Vicomte Etienne Davignon (Suez-Tractebel)

Les principales difficultés rencontrées:

«La difficulté de gérer et d’accepter le changement»

Gérer le changement est sans aucun doute la grande difficulté à sur­passer. Celui-ci est un fait indéniable car il représente l’évolution et, si tout le monde l’accepte, ça ne signifie pas pour autant qu’on s’y résigne facilement.

Naturellement et, assez curieusement, plus on a eu de succès ou de réussites dans le passé, plus l’acceptation que le futur ne sera pas la répétition de ce qu’on a vécu et que ce sera différent est une vraie difficulté. Il faut l’accepter profondément et pas seulement intellectuellement. Cela demande de vraies qualités d’analyse et d’introspection.

 

Le enseignements que vous en avez tiré :

«La marge de manoeuvre dont on dispose est toujours plus grande qu’on ne le pense»

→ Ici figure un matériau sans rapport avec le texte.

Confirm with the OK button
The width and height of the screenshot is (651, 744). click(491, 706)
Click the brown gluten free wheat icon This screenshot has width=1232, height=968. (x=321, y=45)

Les barrières qu’on aperçoit dans un premier temps, face à un pro­blème posé, ne sont pas aussi solides ni aussi définitives qu’on aurait pu le penser. Si on se donne le temps, si on écoute, si on analyse, alors on pourra réaliser des choses qui au départ auraient pu nous sembler insurmontables, voire utopiques, ou auraient pu engendrer des difficultés, des tensions, voire même une rupture.

 

Des regrets éventuels :

«On a toujours des regrets. Mais la nostalgie n’est pas dans mon carac­tère»

Un de mes regrets ? Que la Caisse d’Epargne n’ait pas pris une participation dans la Société Générale en 1988 ! Ce qui aurait changé la complexité de l’actionnariat et, en plus, aurait été une très bonne affaire.

Mais on ne vit pas avec les regrets ! Il faut avoir la modestie de se dire qu’il y a un grand nombre de choses qu’on aurait voulu réaliser et qu’on n’a pu y parvenir complètement. C’est en quelque sorte l’expérience qu’on acquiert, celle qui nous prépare pour l’avenir.